Monday, October 8, 2007

Traveling & Traditions

For me, holidays are synonymous with travel. It’s not unique. It’s a common-known phenomenon—highways congested, airports overloaded.

It’s my own fault. I’m the one who left home. For school, for work, for love. Because home felt elsewhere. Or because home didn’t feel like home. At different points, different places. I guess I shouldn’t complain, I brought it on myself.

Packing up clothes and packages, newspaper clippings I’d been meaning to send to my father, gifts and toiletries, that shirt I borrowed from my sister, it’s slow-going getting ready. Slower going loading the car. But luckily for me I live where most people go. For instance, this weekend, Columbus Day weekend, most people are heading to see the foliage. We are heading south on the highway, for the most part avoiding traffic, for a quick dinner with my father, my nephew’s football game, a visit with .

We used to stay with my sister, but three now, we have overgrown our welcome. Not that she wouldn’t let us stay, we’ve done it before. Her family upstairs, ours in the basement with the air bed and the pack-n-play. Now though, with Georgia growing, the need for routine and time away from stimulation is obvious. Last night alone after a day of visiting, at dinner, she got so slap happy I knew it was only matter of time before her giggles and smiles turned south into frowns and wails. But, blaming the baby entirely would be unfair, our need for a restful night’s sleep is palpable.

So here we sit, and here I write this. From a hotel room. Our day stretching full and loaded before us. Our luggage—multiplied 175 times now with baby—strewn around us. And I wonder: Could we do this if we had another baby? We’ve already decided that Thanksgiving will be too much this year. We have opted instead, to cook our own Turkey—our first one!!—and invite family up north. Not all of them will come, stuck in their own traditions. And so we start our own…

I am beginning to understand how families break off into smaller pods. As families expand, Thanksgiving, Christmas, the Forth of July evolve. I don’t take it lightly, these are the days my child will remember. These are the bonds that will mean the most. We are a family in transition. Traveling. Trying out new traditions.

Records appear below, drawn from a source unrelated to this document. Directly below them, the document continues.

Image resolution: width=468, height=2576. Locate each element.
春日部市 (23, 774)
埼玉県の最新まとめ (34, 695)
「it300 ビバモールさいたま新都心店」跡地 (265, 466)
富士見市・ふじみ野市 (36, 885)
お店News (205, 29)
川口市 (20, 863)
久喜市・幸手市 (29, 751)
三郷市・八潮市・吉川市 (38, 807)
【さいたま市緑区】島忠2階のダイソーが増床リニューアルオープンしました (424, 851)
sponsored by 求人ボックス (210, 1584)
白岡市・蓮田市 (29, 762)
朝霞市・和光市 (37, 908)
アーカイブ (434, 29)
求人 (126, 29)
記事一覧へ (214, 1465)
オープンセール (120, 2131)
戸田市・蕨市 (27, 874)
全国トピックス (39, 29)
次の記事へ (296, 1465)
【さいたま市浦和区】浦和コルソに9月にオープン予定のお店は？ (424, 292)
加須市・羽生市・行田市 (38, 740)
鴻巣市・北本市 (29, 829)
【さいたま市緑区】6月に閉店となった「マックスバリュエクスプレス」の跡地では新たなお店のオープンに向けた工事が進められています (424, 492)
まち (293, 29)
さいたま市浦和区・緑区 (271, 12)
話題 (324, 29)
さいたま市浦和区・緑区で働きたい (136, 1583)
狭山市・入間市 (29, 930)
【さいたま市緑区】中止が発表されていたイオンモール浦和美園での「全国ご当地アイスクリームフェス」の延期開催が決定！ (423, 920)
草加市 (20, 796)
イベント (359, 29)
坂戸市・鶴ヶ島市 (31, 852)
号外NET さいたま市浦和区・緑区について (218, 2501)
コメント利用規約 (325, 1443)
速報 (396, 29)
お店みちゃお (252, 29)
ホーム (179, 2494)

(Check out my 31 for 21 blog challenge for Down syndrome awareness at my regular blog.)

6 comments:

Whirlwind said...

Husband and I vowed this year to stay home for Thanksgiving and Christmas. Pasrt of it motivated by the fact that this will be his first one since the kids were born that he's not working and the other part by being tired of running around. Both families live in the area, but I'd like the kids to relax, open their gifts and be able to play with them instead of opening them and leaving them. Four years ago, we started celebrating Christmas a few days before with my family (being six of us, it was getting harder to all be at mom's at the same time on Christmas Day). This year, we once again hold the shin-dig.

Mrs Big Dubya said...

We too live away from our families..... I think you'll find that as your 'lil one grows, you become more efficient in your packing. You realize that you don't need an enitre case of diapers and a dozen extra outfits..... that a toy or two will suffice.... the rest of the toybox can stay at home.

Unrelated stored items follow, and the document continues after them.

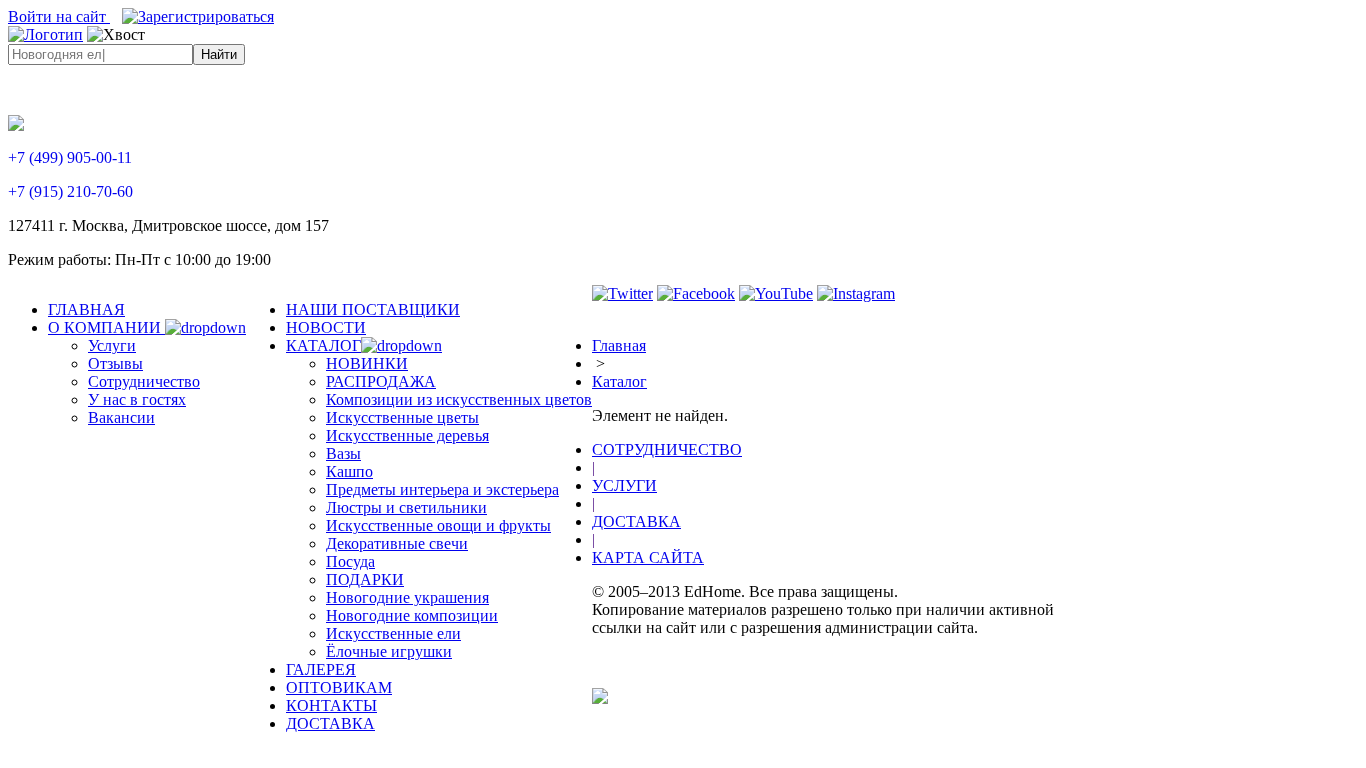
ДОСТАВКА (636, 521)
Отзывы (115, 363)
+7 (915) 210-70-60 (70, 191)
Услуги (112, 345)
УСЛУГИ (624, 485)
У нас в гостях (137, 399)
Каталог (619, 381)
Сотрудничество (144, 381)
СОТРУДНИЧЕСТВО (667, 449)
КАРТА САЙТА (648, 557)
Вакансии (121, 417)
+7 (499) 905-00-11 (70, 157)
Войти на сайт (59, 16)
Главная (619, 345)
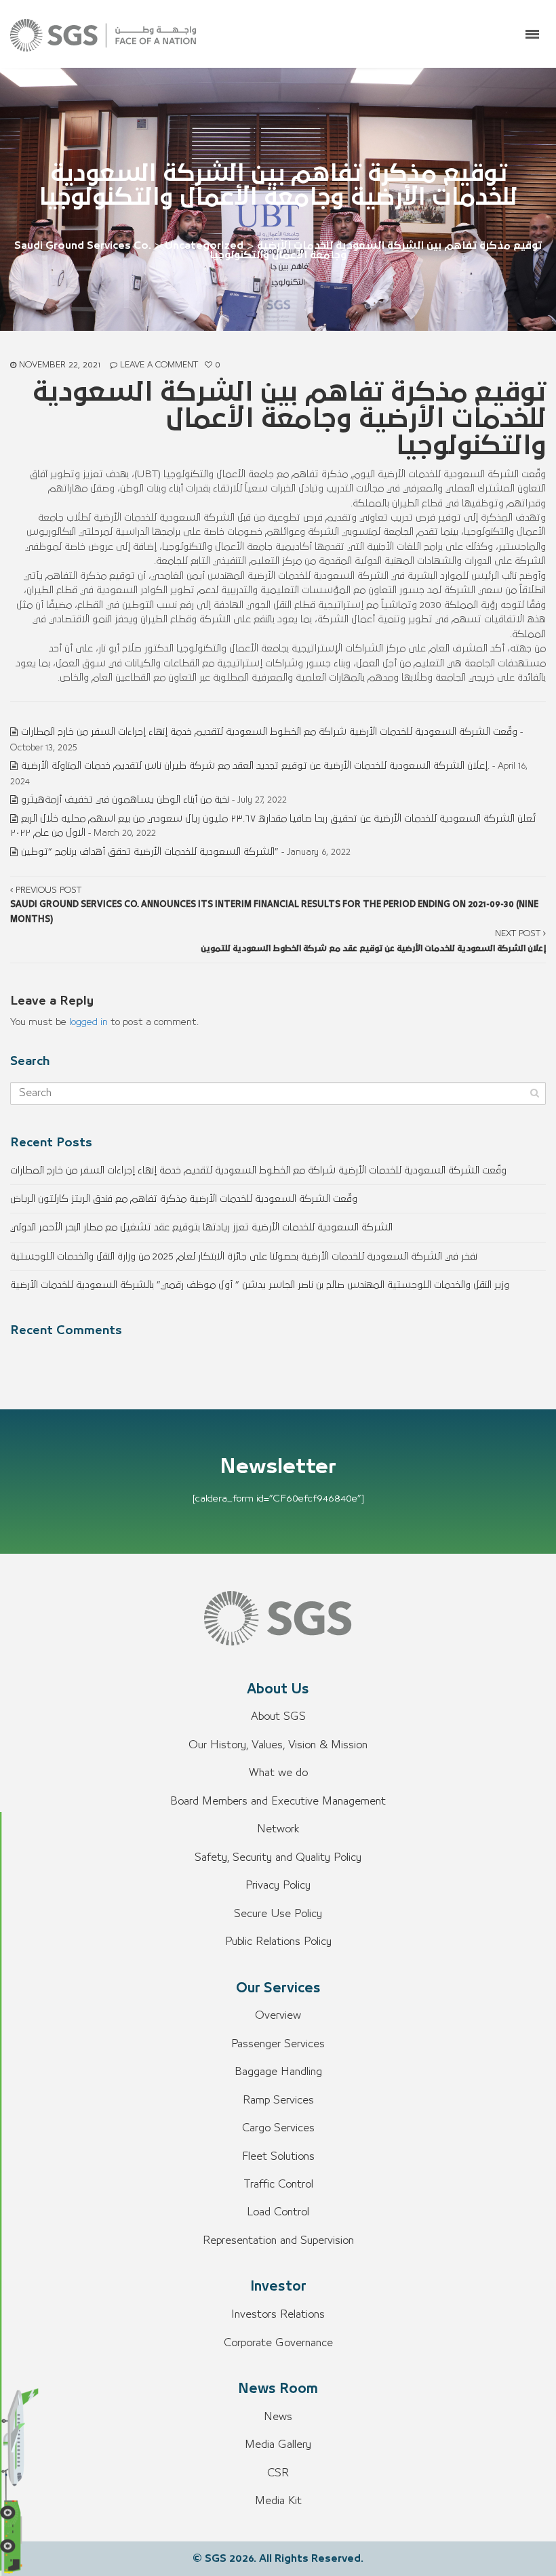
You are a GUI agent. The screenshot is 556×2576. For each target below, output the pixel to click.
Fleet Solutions (278, 2156)
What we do (278, 1772)
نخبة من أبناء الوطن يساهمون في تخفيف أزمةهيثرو (125, 799)
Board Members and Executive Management (278, 1801)
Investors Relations (278, 2314)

Baby #2 just means a second size of diaper and some additional outfits -- believe it or not, it doesn't add as much as you might have thought.

Although chasing two around an unbabyproofed house full of Hummels and other breakables can feel like 100X the work.

Fairly Odd Mother said...

My husband had a screwed up childhood and vowed that, once he had kids, Christmas would be celebrated at our house---no running around. That is fine with me b/c it is also what I am used to. But, I do like throwing in new traditions as well; it keeps things fun.

sandy shoes said...

You can always buy diapers at your destination too. Gives you an excuse to get the heck outta the in-laws' house ;).

We quit visiting the in-laws (in California!) for Christmas after the girls weren't babies any more, because once they were mobile, it was way more stress than fun.

Pinks & Blues Girls said...

My husband and I took our 4 kids and my Mom to visit my brother and his family (his 2 kids are younger than ours) in Baltimore at least twice a year for oh... 12 years. These visits included years when all of the kids were babies... through nursing and potty training. You name it.

Then one year my Mom was too sick to travel and my brother told me that he and my sister-in-law certainly could not travel to New England with two kids (way past diapers). I mean, what did I expect?

That was it for me. I'm sorry to say that weddings and funerals are now "visits."

But my husband and I have carved wonderful traditions with our kids that are now being enjoyed by our seven grandchildren.

Family just means different things to different people.

Sharon - Pinks & Blues Girls

Rock the Cradle said...

I'm undoubtedly going to become very preoccupied with creating our own family traditions as our own lives here in MA draw to a close.

I have to admit to being excited at the prospect. New recipes to try for Thanksgiving and Christmas...maybe even a Twelfth Night feast?

Distance, desperation and new surroundings definitely breed creativity.